The Pew Forum on Religion and Public Life has a new analysis of religion and the Tea Party. The whole thing is an interesting read and offers solid evidence for the religious forces driving the movement. Sara Posner and Mark Silk have offered their takes on the findings.
One thing jumped out to me:
Surveys from November 2010 through February 2011 show that white evangelical Protestants are roughly five times as likely to agree with the movement as to disagree with it (44% vs. 8%), though substantial numbers of white evangelicals either have no opinion or have not heard of the movement (48%).
If my math is right, less than half of evangelicals agree with the Tea Party and the rest either don’t care or actively disagree. This is important because while Pew has ample evidence to prove that most Tea Partiers are also part of the religious right (read conservative evangelicals), the majority of evangelicals are not affiliated with the Tea Party. So, Tea Party rhetoric, Tea Party leadership, and Tea Party activists must always be contextualized as a (sizable) minority within American evangelicalism.
When we hear Mike Huckabee, Sarah Palin, or Michele Bachmann invoking their evangelical street cred we have to remember that half of the folks in churches on Sunday morning don’t care about, don’t know, or don’t like them.
David Sehat has a great opinion piece up at the Christian Science Monitor where he argues that the current Tea Party has more in common with the antifederalists that opposed the Constitution than they do with the Constitution’s federalist framers.
This argument is instructive, but not quite in the way that tea partiers imagine. Though the tea party’s philosophy is clear enough, it obscures a telling irony: Even though tea partiers appeal to the Constitution to support their position, they often sound more like Antifederalist opponents of the Constitution than the Constitution’s supporters.

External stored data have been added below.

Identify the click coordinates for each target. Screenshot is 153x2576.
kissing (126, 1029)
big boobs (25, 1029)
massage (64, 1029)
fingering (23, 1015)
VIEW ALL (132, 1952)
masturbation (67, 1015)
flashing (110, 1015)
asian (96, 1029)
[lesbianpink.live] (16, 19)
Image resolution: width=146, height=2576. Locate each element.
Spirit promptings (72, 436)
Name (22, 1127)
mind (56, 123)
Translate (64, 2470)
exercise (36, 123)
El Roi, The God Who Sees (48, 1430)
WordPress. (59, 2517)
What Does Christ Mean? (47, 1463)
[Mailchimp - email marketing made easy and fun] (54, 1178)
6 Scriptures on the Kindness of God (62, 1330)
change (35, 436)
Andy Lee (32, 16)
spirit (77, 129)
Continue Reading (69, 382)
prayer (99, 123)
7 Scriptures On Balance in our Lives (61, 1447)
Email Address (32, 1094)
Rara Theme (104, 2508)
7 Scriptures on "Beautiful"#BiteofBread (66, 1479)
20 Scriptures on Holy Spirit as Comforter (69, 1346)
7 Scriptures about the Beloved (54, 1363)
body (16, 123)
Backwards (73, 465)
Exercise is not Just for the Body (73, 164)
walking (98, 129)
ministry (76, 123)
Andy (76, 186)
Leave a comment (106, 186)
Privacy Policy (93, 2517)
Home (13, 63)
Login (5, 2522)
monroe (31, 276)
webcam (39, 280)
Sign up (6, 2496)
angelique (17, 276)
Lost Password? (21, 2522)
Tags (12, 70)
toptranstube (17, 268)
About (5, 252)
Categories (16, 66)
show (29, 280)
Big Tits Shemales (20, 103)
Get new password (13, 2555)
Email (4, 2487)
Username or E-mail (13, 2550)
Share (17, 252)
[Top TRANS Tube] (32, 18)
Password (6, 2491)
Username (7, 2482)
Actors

This is because the original vision of the Constitution did not seek to keep the national government small and in its place, as the tea partiers claim. The Constitution sought, instead, to strengthen the national government in order to solve the problem of federal taxation.
There’s now officially a hat in the ring—or is it a pizza? Herman Cain, the man who saved Godfather’s Pizza and argued against Bill Clinton’s attempt at health care reform, has started a presidential exploratory committee. In a profile on Cain at Slate, David Weigel describes Cain’s popularity among the Tea Party folk:
When Cain speaks at conservative conferences and Tea Party rallies, he gets bigger crowds than members of Congress, and only slightly smaller crowds than Fox News hosts. He was invited to join the board of Tea Party Patriots, declining in part because he was thinking about this presidential bid, and he was a spokesman for Ginni Thomas’ “Liberty Central.” At the October 2010 Virginia Tea Party Patriots Convention in Richmond, I saw football-jersey-style T-shirts displaying names of those who might run for president this year: Sarah Palin, Mitt Romney, Mike Pence, and Herman Cain. When no other Republican wanted to talk about 2012, Cain would walk into speeches introduced by a heavily produced video, a highlight reel of his other speeches.

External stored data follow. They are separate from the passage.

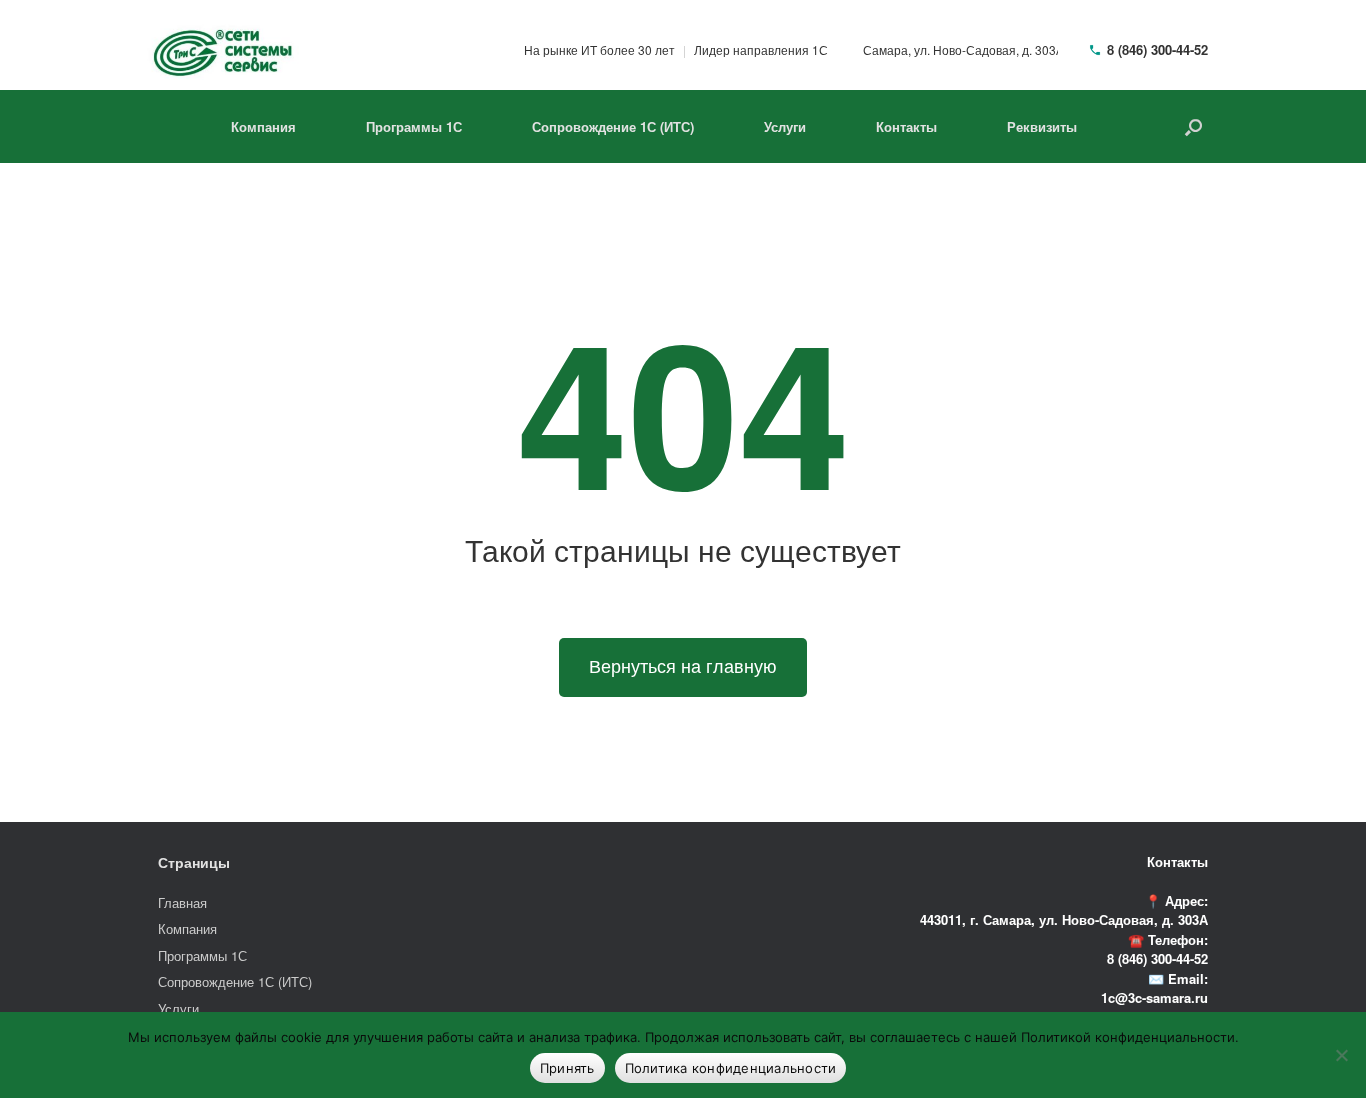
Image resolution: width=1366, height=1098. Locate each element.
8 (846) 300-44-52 (1157, 49)
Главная (182, 902)
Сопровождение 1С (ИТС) (613, 126)
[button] (1193, 126)
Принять (567, 1068)
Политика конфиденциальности (731, 1068)
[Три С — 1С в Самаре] (224, 50)
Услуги (785, 126)
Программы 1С (414, 126)
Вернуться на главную (683, 667)
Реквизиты (1042, 126)
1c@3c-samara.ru (1154, 997)
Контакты (906, 126)
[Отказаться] (1341, 1055)
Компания (263, 126)
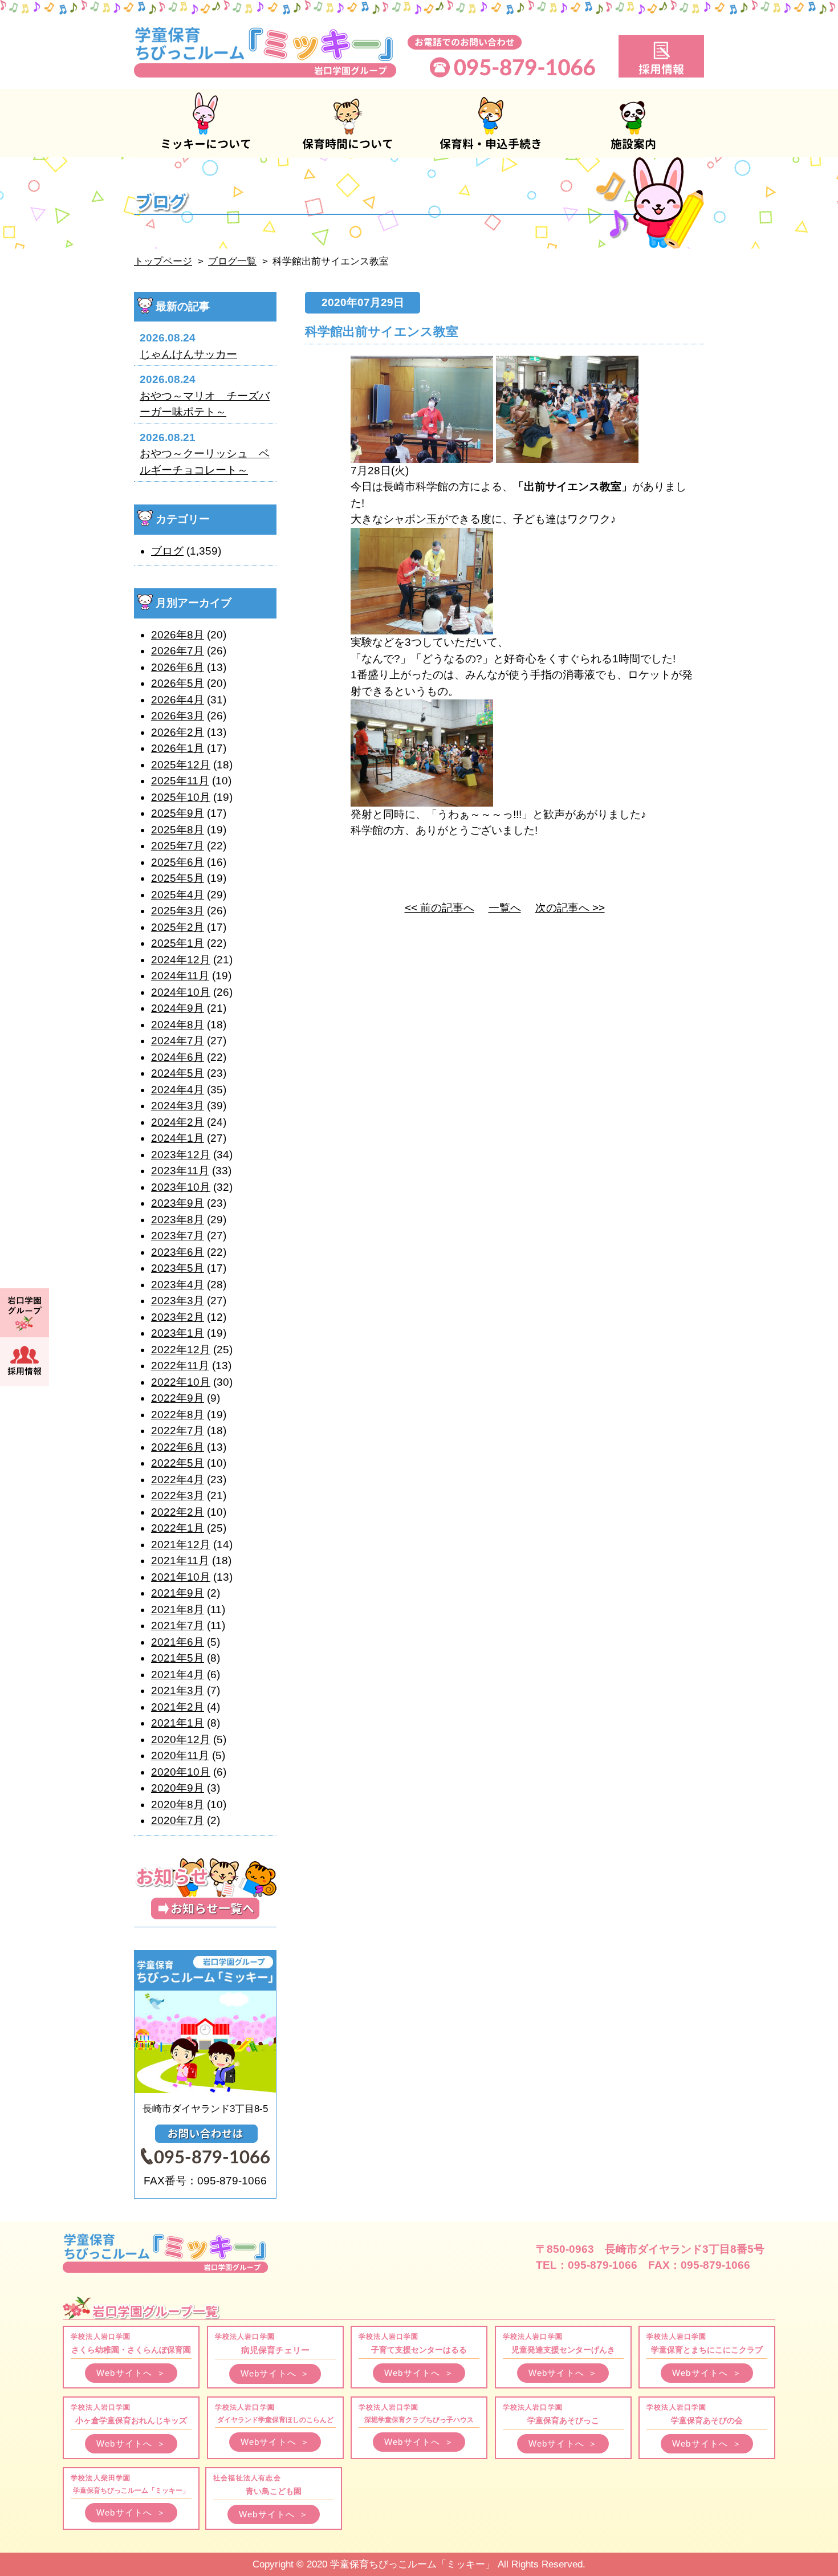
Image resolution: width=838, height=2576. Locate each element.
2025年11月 (180, 781)
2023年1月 (177, 1333)
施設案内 (633, 123)
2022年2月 (177, 1512)
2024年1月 (177, 1138)
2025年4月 (177, 895)
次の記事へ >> (570, 908)
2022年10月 (180, 1382)
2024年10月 (180, 992)
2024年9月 (177, 1008)
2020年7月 (177, 1820)
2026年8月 (177, 635)
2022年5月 (177, 1463)
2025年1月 (177, 943)
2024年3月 (177, 1106)
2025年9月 (177, 813)
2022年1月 (177, 1528)
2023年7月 (177, 1236)
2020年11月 (180, 1755)
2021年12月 (180, 1545)
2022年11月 (180, 1366)
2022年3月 (177, 1495)
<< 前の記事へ (439, 908)
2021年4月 (177, 1674)
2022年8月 (177, 1415)
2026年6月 (177, 667)
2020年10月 (180, 1772)
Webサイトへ (131, 2373)
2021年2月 (177, 1707)
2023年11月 (180, 1171)
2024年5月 (177, 1073)
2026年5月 (177, 683)
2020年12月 (180, 1739)
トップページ (163, 261)
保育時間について (347, 123)
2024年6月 (177, 1057)
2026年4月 (177, 700)
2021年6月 (177, 1642)
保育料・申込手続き (490, 123)
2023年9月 (177, 1203)
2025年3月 (177, 911)
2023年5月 (177, 1268)
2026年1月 (177, 748)
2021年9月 (177, 1593)
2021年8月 (177, 1609)
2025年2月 (177, 927)
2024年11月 (180, 976)
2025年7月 (177, 846)
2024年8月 (177, 1025)
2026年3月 (177, 716)
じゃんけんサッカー (188, 354)
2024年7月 (177, 1041)
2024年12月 (180, 960)
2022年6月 (177, 1447)
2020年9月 (177, 1788)
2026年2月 (177, 732)
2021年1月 (177, 1723)
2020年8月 (177, 1804)
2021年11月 (180, 1560)
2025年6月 (177, 862)
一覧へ (505, 908)
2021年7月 (177, 1625)
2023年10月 (180, 1187)
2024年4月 (177, 1090)
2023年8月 (177, 1220)
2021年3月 (177, 1690)
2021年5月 (177, 1658)
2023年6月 (177, 1252)
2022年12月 (180, 1350)
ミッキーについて (205, 123)
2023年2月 (177, 1317)
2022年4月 (177, 1480)
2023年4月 (177, 1285)
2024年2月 (177, 1122)
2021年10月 (180, 1577)
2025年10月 (180, 797)
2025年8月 (177, 830)
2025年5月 (177, 878)
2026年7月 (177, 651)
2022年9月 (177, 1398)
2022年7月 (177, 1430)
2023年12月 (180, 1155)
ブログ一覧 (232, 261)
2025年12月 (180, 765)
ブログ (167, 551)
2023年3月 (177, 1301)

Weigel also notes Cain’s radio show on WSB in Atlanta where he rails against President Obama, “socialism,” and the Democrats abuse of individual rights while mixing in some “Dale Carnegie-esque leadership talk.”
When it comes to his credentials as a Christian conservative, well, Cain is working on those. Sarah has already pointed out religious right connections and he’s continued to step those up. Last month he wrote a Christmas column for World Net Daily titled “An Example for America: The Perfect Conservative” in which he turned the carpenter from Nazareth into Ronald Reagan:
He helped the poor without one government program. He healed the sick without a government health-care system. He fed the hungry without food stamps. And everywhere He went, it turned into a rally, attracting large crowds and giving people hope, encouragement and inspiration.